Fashion Police

Copyrighting couture.

If you watch the fashion pages, you already know that last year’s must-have item was designer Roland Mouret’s “Galaxy” dress, the curve-accentuating retro number in which Scarlett Johansson strode down the red carpet at the 2005 Oscars. Thanks to a thriving knock-off industry, today you can stroll into the U.K.’s TopShop or browse eBay for bargain copies so close that even Edith Head would have trouble telling the difference.

The Council of Fashion Designers of America is hoping a new proposal to extend copyright protection to clothing designs will compel the most blatant borrowers to, well, knock it off.

Traditionally, fashion has been exempt from American copyright laws, on the grounds that clothing is primarily a functional rather than creative good. The Design Piracy Prohibition Act, introduced by Rep. Bob Goodlatte (R-Va.) would change that, creating a limited three-year term of protection for original clothing designs. Instead of working under the traditional copyright framework, where terms are far longer, the bill would amend a statute granting similar short-term protection to boat hull designs.

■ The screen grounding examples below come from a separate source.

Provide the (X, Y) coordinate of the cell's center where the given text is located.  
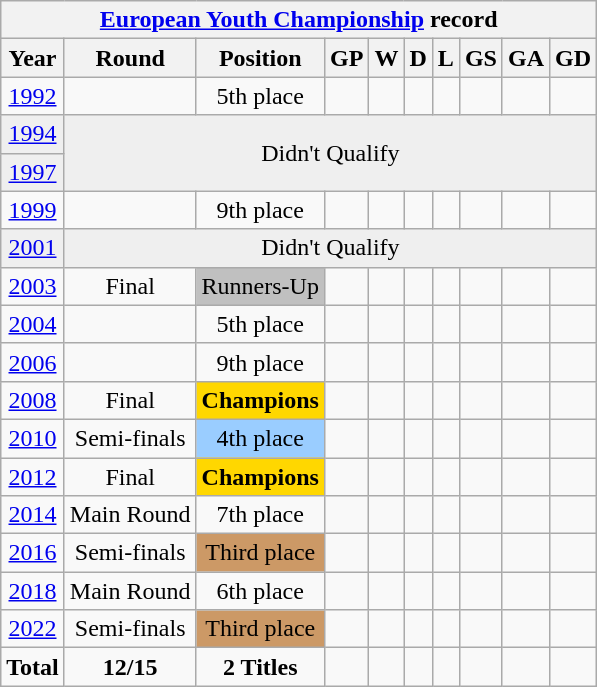
Total (33, 667)
1997 (33, 172)
L (446, 58)
Year (33, 58)
2008 (33, 400)
2004 (33, 324)
4th place (260, 438)
2003 (33, 286)
1999 (33, 210)
European Youth Championship record (299, 20)
1992 (33, 96)
W (386, 58)
Position (260, 58)
D (418, 58)
2016 (33, 553)
2018 (33, 591)
Round (130, 58)
2006 (33, 362)
2001 (33, 248)
2 Titles (260, 667)
1994 (33, 134)
GD (574, 58)
Runners-Up (260, 286)
2022 (33, 629)
12/15 (130, 667)
GP (346, 58)
7th place (260, 515)
2010 (33, 438)
GA (526, 58)
GS (480, 58)
6th place (260, 591)
2012 (33, 477)
2014 (33, 515)
Search for the cell housing the specified text and yield its (X, Y) center coordinate. 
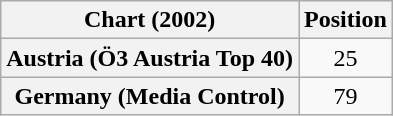
Germany (Media Control) (150, 96)
Austria (Ö3 Austria Top 40) (150, 58)
79 (346, 96)
Position (346, 20)
Chart (2002) (150, 20)
25 (346, 58)
Return [X, Y] of the center of cell containing provided text 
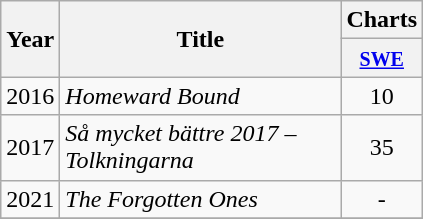
10 [382, 96]
2017 [30, 148]
Homeward Bound [200, 96]
2016 [30, 96]
Year [30, 39]
- [382, 199]
Title [200, 39]
The Forgotten Ones [200, 199]
Så mycket bättre 2017 – Tolkningarna [200, 148]
2021 [30, 199]
35 [382, 148]
Charts [382, 20]
SWE [382, 58]
Return (X, Y) of the center of cell containing provided text 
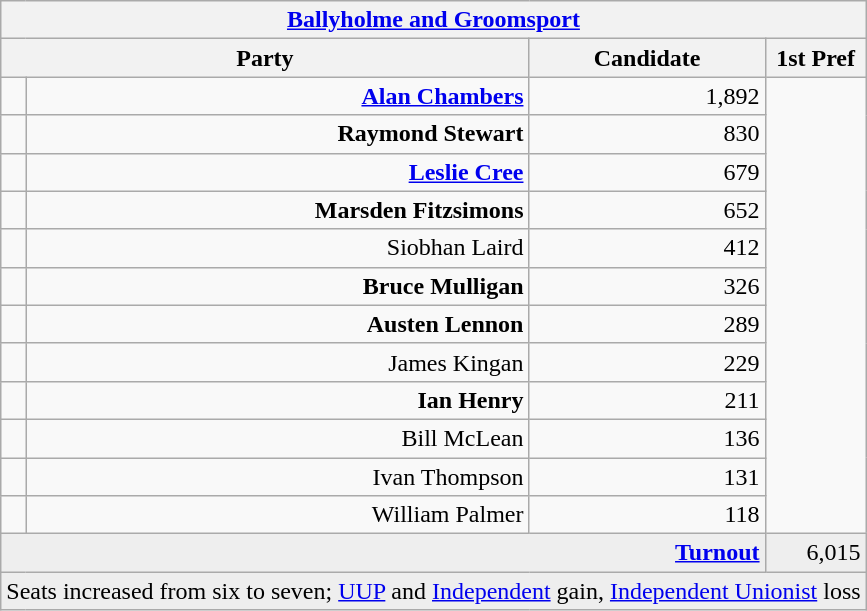
412 (647, 248)
Leslie Cree (278, 172)
136 (647, 438)
Ian Henry (278, 400)
Bill McLean (278, 438)
Ballyholme and Groomsport (434, 20)
Raymond Stewart (278, 134)
118 (647, 515)
326 (647, 286)
Party (265, 58)
Ivan Thompson (278, 477)
1st Pref (816, 58)
James Kingan (278, 362)
Turnout (383, 553)
289 (647, 324)
Seats increased from six to seven; UUP and Independent gain, Independent Unionist loss (434, 591)
679 (647, 172)
211 (647, 400)
1,892 (647, 96)
830 (647, 134)
229 (647, 362)
Siobhan Laird (278, 248)
Austen Lennon (278, 324)
Alan Chambers (278, 96)
131 (647, 477)
652 (647, 210)
6,015 (816, 553)
Bruce Mulligan (278, 286)
Candidate (647, 58)
William Palmer (278, 515)
Marsden Fitzsimons (278, 210)
Output the (X, Y) coordinate of the center of the cell containing the given text.  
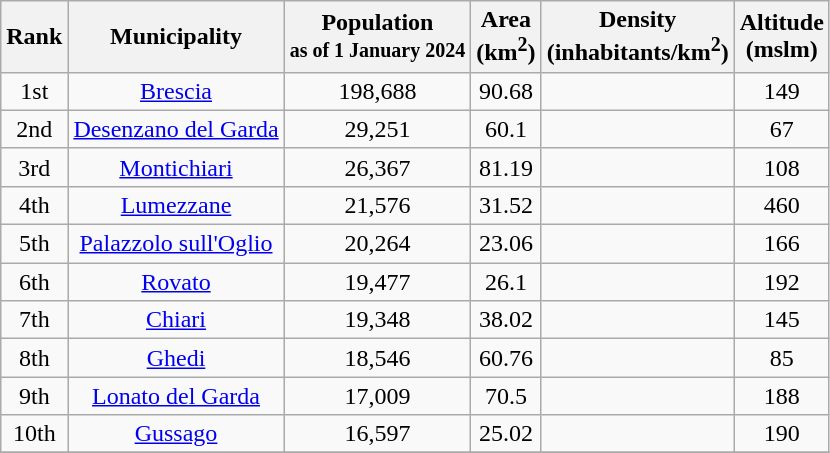
192 (782, 282)
Chiari (176, 320)
190 (782, 434)
19,477 (378, 282)
9th (34, 396)
31.52 (506, 205)
Density (inhabitants/km2) (638, 37)
25.02 (506, 434)
70.5 (506, 396)
23.06 (506, 244)
29,251 (378, 129)
Palazzolo sull'Oglio (176, 244)
Populationas of 1 January 2024 (378, 37)
Rank (34, 37)
166 (782, 244)
19,348 (378, 320)
16,597 (378, 434)
Montichiari (176, 167)
149 (782, 91)
67 (782, 129)
Gussago (176, 434)
3rd (34, 167)
Lonato del Garda (176, 396)
38.02 (506, 320)
4th (34, 205)
60.1 (506, 129)
Ghedi (176, 358)
26,367 (378, 167)
Lumezzane (176, 205)
8th (34, 358)
18,546 (378, 358)
Altitude (mslm) (782, 37)
60.76 (506, 358)
2nd (34, 129)
Desenzano del Garda (176, 129)
Rovato (176, 282)
6th (34, 282)
85 (782, 358)
26.1 (506, 282)
Municipality (176, 37)
81.19 (506, 167)
1st (34, 91)
90.68 (506, 91)
108 (782, 167)
188 (782, 396)
Area (km2) (506, 37)
21,576 (378, 205)
7th (34, 320)
17,009 (378, 396)
5th (34, 244)
145 (782, 320)
198,688 (378, 91)
20,264 (378, 244)
10th (34, 434)
Brescia (176, 91)
460 (782, 205)
Detect which cell encompasses the target text, then output its [x, y] center coordinate. 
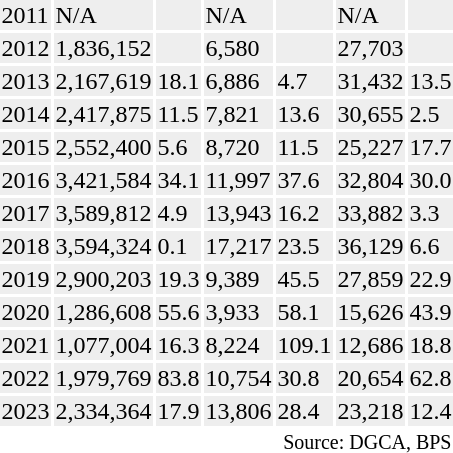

Southern Methodist University law professor Susan Scafidi regards the proposal as a “creative and self restrained effort to correct a cultural imbalance”: the exclusion of fashion from America’s intellectual property rubric—an exclusion, Scafidi argues, that’s partly rooted in the fact that fashion has historically been “gendered female, considered a craft and not an art.” Meanwhile, the fact that the fashion industry has remained so vibrant for so long has led many to wonder whether the law governing books and movies should look more like the law governing fashion, rather than the other way around.

There’s also the possibility that fashion simply follows different rules. In this area, law professors Kal Raustiala of UCLA and Christopher Sprigman of the University of Virginia argue in a recent paper, copying may actually spur innovation, as imitations of each season’s hot design creates “induced obsolescence,” pushing consumers to demand new and different looks with which to distinguish themselves.